• VORLIEGENDER TEXT

Viele Mitglieder des Teams mussten wegen des Dämpfer-Verbots an Dingen abseits des Renngeschehens arbeiten, Foto: Sutton
Viele Mitglieder des Teams mussten wegen des Dämpfer-Verbots an Dingen abseits des Renngeschehens arbeiten, Foto: Sutton

Unterschieden sich die beiden dominierenden Autos der Saison Ihrer Ansicht nach auch konzeptionell in ihrer Designphilosophie?
Pat Symonds: Ich glaube nicht. Die Philosophie ist immer die gleiche: Es geht darum, die aerodynamische Effizienz zu maximieren, die Reifen optimal zu nutzen und das Chassis leichter und steifer zu bauen. Es mag verschiedene Wege geben, diese Ziele zu erreichen, aber ich denke nicht, dass sich der Renault und der Ferrari grundsätzlich unterschieden. Bei den Motoren könnte der Unterschied größer gewesen sein, denn ich hatte den Eindruck, dass der Ferrari-V8 weniger hoch drehen konnte als unser RS26.

Sie wurden zitiert mit den Worten, diese Saison gehöre zu den härtesten, die sie je miterlebt haben. Wie kam das?

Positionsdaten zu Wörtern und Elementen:
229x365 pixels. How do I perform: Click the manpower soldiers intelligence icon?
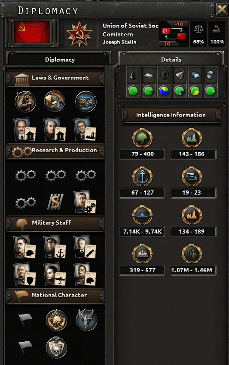pos(192,253)
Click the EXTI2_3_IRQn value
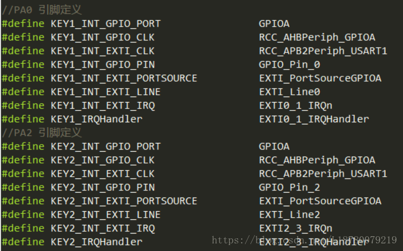Image resolution: width=403 pixels, height=251 pixels. [x=295, y=228]
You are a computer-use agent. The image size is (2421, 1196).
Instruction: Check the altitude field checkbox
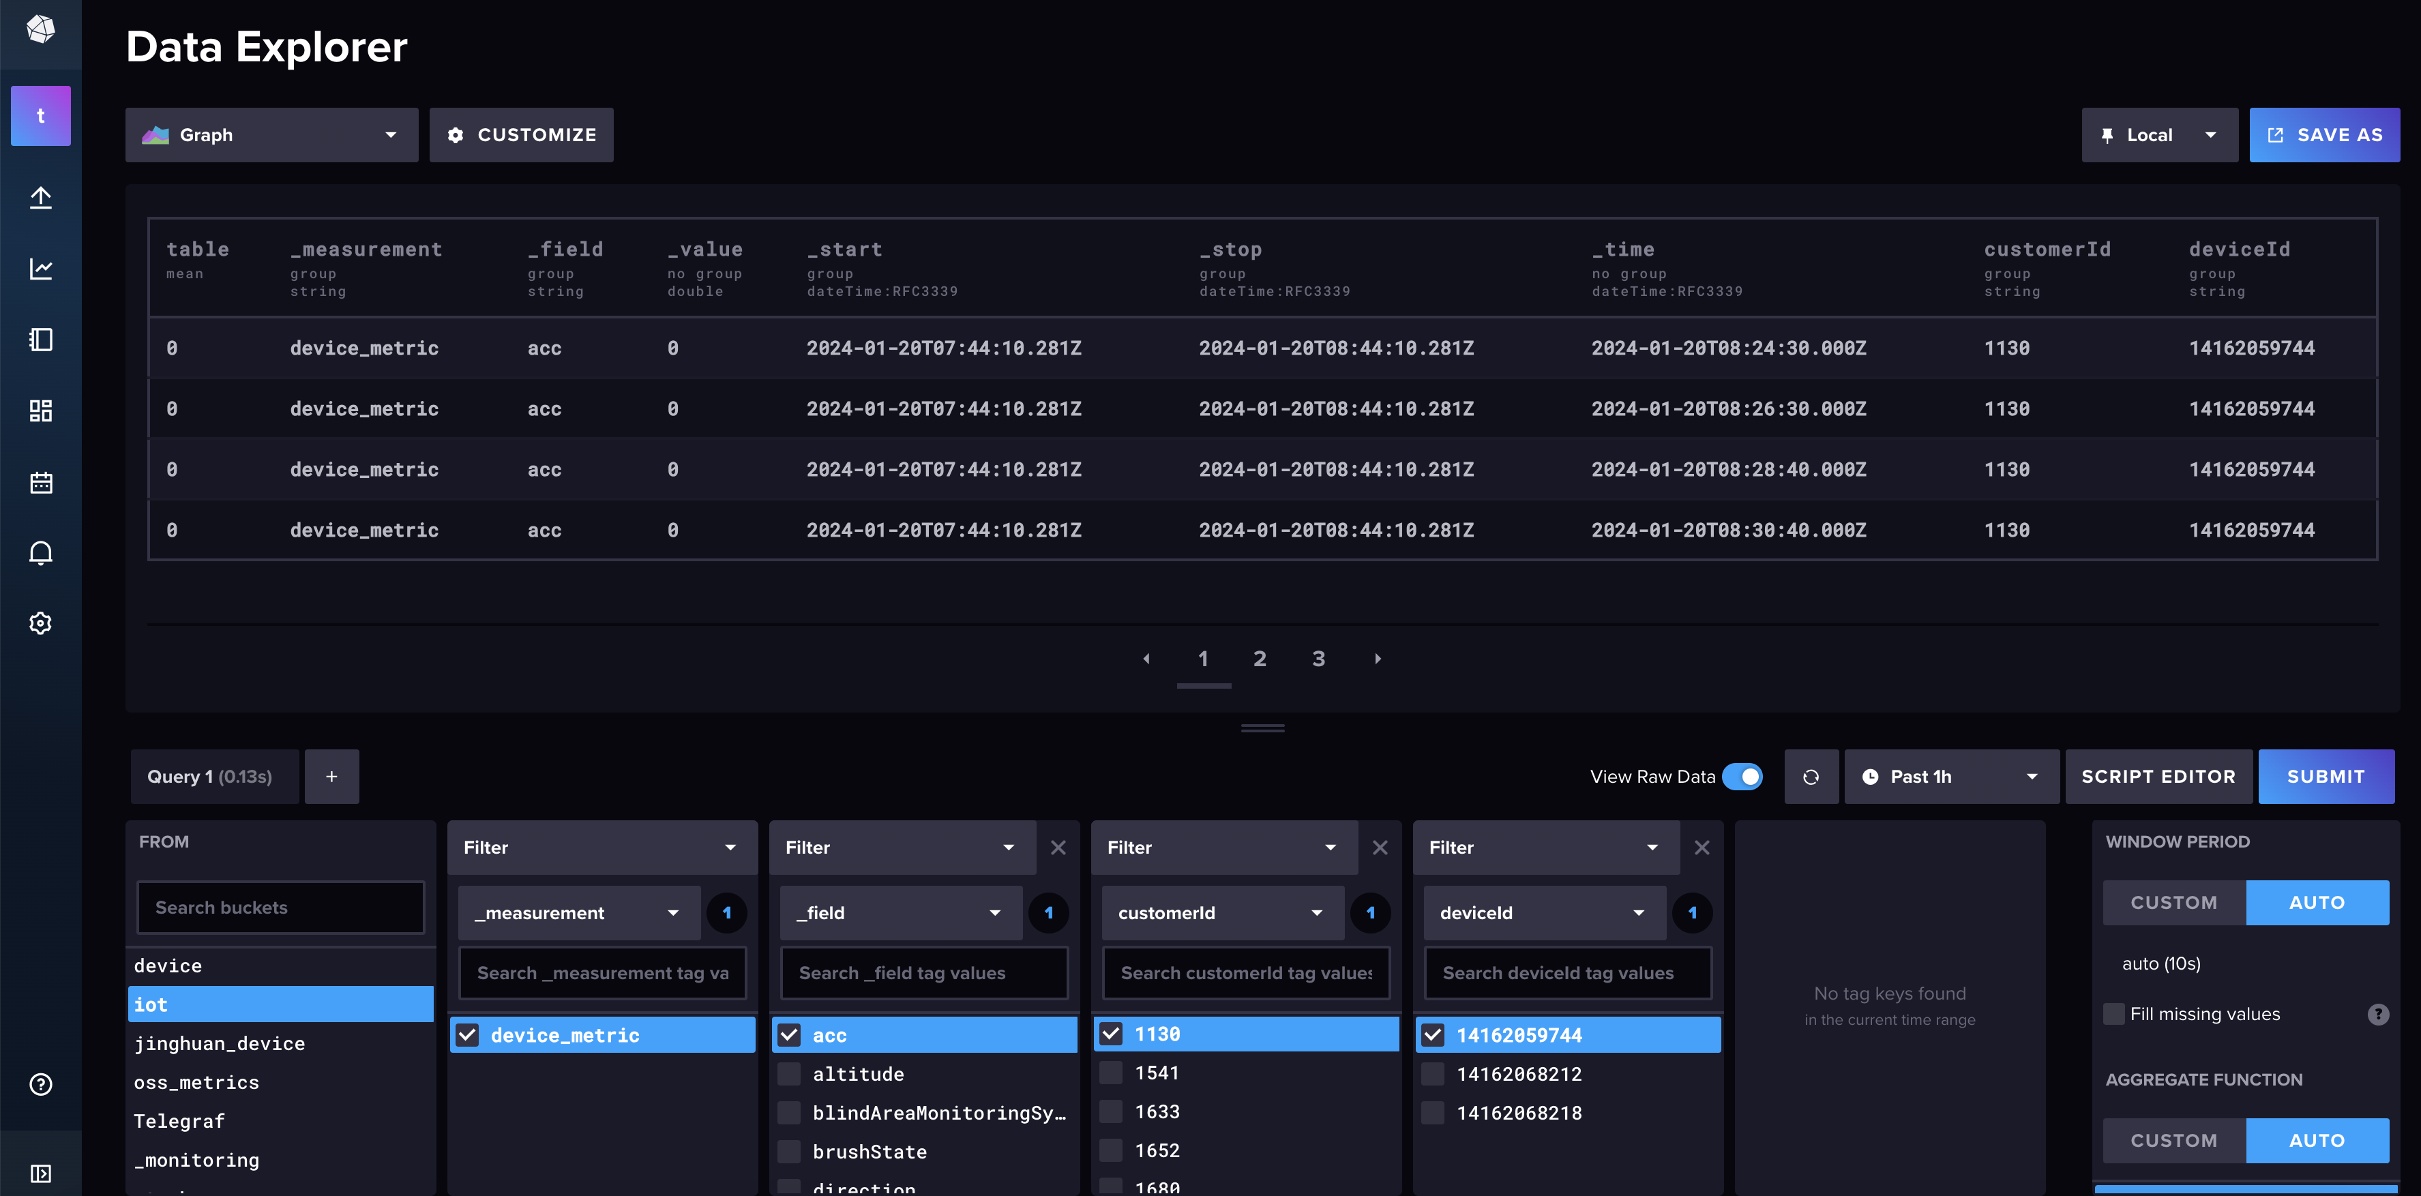coord(789,1074)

• ERFORDERLICHE SCHRITTE
1. Beantworte anhand des Interviews mit Pat Symonds kurz diese Fragen:
(a) Wem wird das Foto in der Bildunterschrift zugeschrieben?
(b) Wegen welchen Verbots mussten laut Bildunterschrift viele Teammitglieder an Dingen abseits des Renngeschehens arbeiten?
(c) Wie heißt der Motor, den Pat Symonds mit dem Ferrari-V8 vergleicht?
2. Gib den Abschnitt aus dem Interview mit Pat Symonds von „Pat Symonds: Ich“ bis einschließlich „als unser RS26.“ erneut wieder und tausche dabei „Chassis“ gegen „Fahrgestell“ aus.
3. Führe das Interview mit Pat Symonds weiter, beginnend nach dem letzten Satz.

• ANTWORTEN NACHEINANDER
1.
(a) Sutton
(b) Wegen des Dämpfer-Verbots
(c) RS26

2.
Pat Symonds: Ich glaube nicht. Die Philosophie ist immer die gleiche: Es geht darum, die aerodynamische Effizienz zu maximieren, die Reifen optimal zu nutzen und das Fahrgestell leichter und steifer zu bauen. Es mag verschiedene Wege geben, diese Ziele zu erreichen, aber ich denke nicht, dass sich der Renault und der Ferrari grundsätzlich unterschieden. Bei den Motoren könnte der Unterschied größer gewesen sein, denn ich hatte den Eindruck, dass der Ferrari-V8 weniger hoch drehen konnte als unser RS26.

3.
Pat Symonds: Zunächst einmal ging es auf der Strecke extrem eng zu. Wirklich eng. Unsere Gegner schienen keine einzige Schwäche zu haben, oder fast keine. Wir mussten jede noch so kleine Gelegenheit voll ausnutzen. Außerdem ging es auch auf politischer Ebene hart zur Sache. Es war schwierig, sich mit Ereignissen wie dem Verbot des Massendämpfers und Fernandos Strafe in Monza abzufinden.

Verlor das Team wegen des Verbots und der folgenden Verhandlung um die Massendämpfer vielleicht die Vorbereitung auf die Rennen aus den Augen?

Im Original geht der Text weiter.